Another major global hotel brand is turning its back on single-use plastic amenity bottles.
Hyatt Hotels Corp., which operates 20 brands and has nearly 900 locations, signaled plans to transition to larger bottles to hold bathroom products such as shower gel and shampoo.
The company also wants to reduce single-use water bottles.
"Plastic pollution is a global issue, and we hope our efforts will motivate guests, customers and, indeed, ourselves to think more critically about our use of plastic," Hyatt CEO Mark Hoplamazian said in a statement.
The Chicago-based company expects the transition from smaller to larger bottles is finished by June 2021.
The hotelier will increase the number of water stations in public areas for customers who opt for reusable water bottles. Water also will be offered in larger multi-serving containers, such as carafes, at meetings and events, the company said. But customers can still request bottled water.
These latest moves follow Hyatt's previous elimination of plastic straws and drink picks.
Hyatt has more than 875 locations in more than 60 countries.
Hyatt's move follows Marriott International Inc.'s decision this summer to also phase out use of single-use plastic toiletry bottles by the end of next year. Marriott is a much larger company than Hyatt, with more than 7,000 properties around the world.
InterContinental Hotels Group, the company behind brands such as Holiday Inn, Crowne Plaza and Candlewood Suites, also is eliminating single-use amenity bottles.

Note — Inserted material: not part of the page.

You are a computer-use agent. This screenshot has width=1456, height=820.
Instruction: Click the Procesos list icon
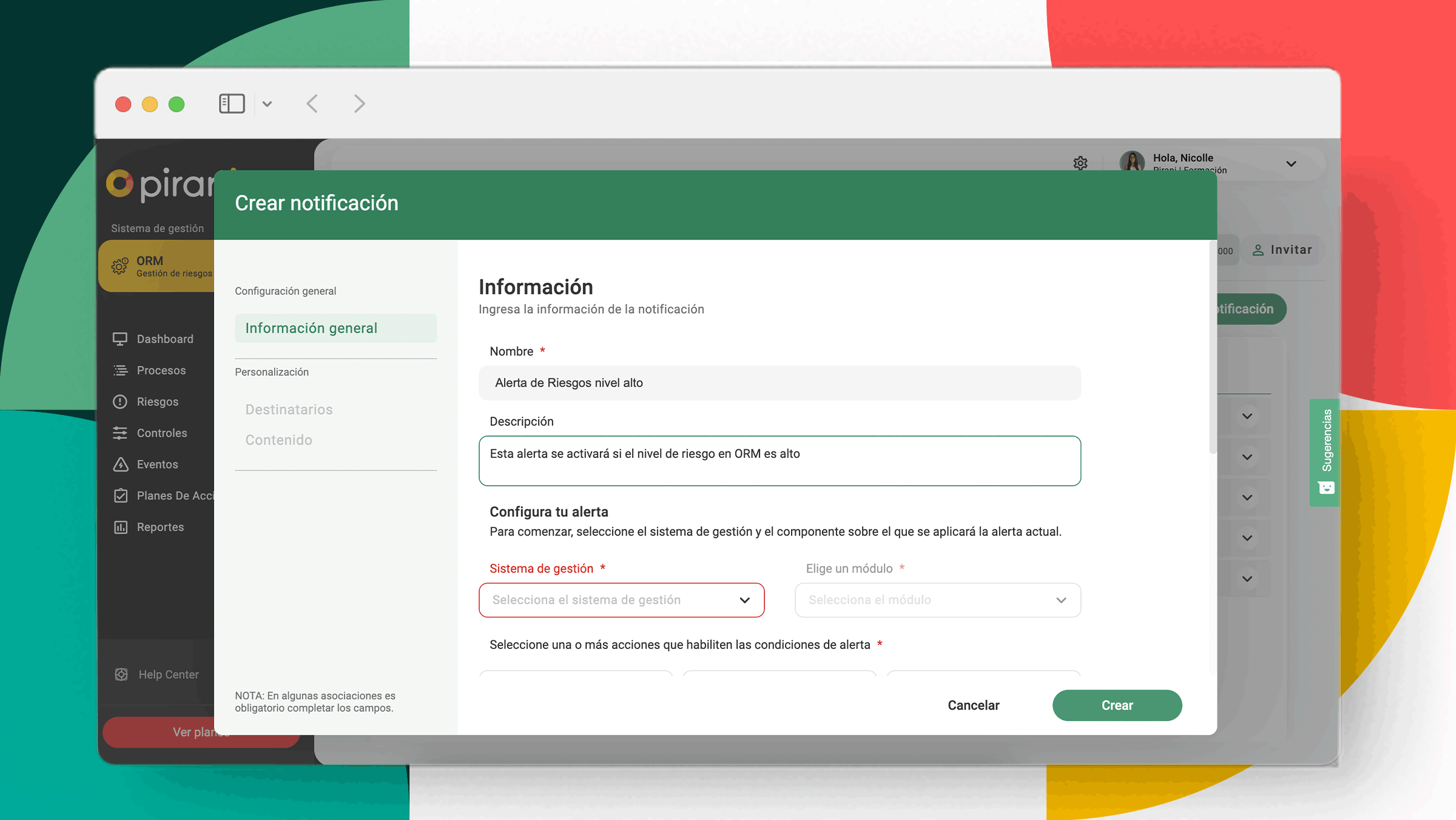point(120,371)
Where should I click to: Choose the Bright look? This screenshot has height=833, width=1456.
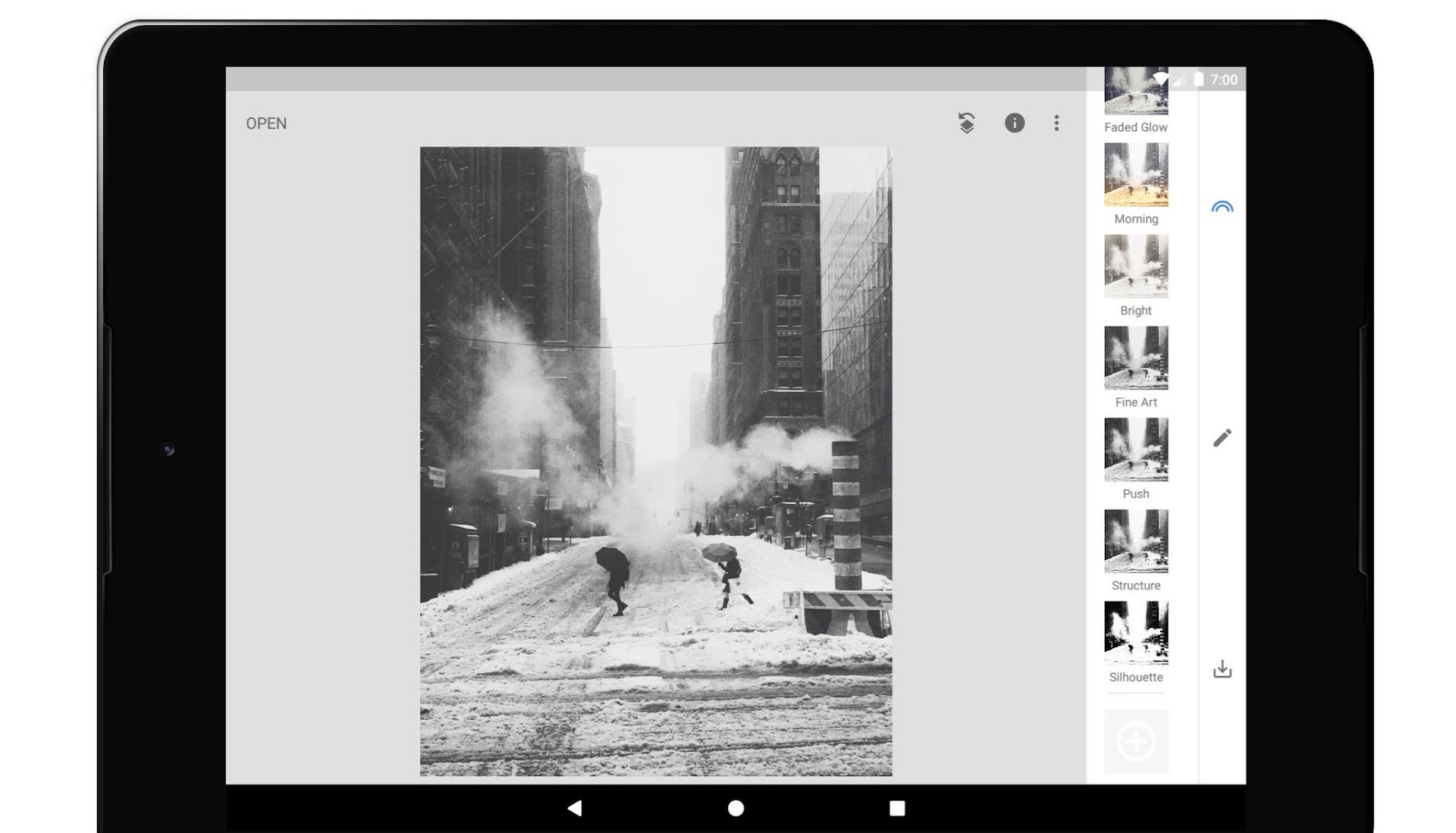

The transition is expected to be complete in 2021.
Hyatt does not currently have an overall estimate of the number of bottles or the total weight of plastic that will be eliminated through the move, a company spokesman said.
Plastic usage varies by property, and the company indicated that a recent move to an in-house water bottling plant at the Hyatt Regency Delhi will eliminate the use of more than 1 million plastic bottles each year.
The fully automated bottling plant can clean and fill up to 500 bottles per hour and eliminate the use of 28 tons of plastic each year, Hyatt said.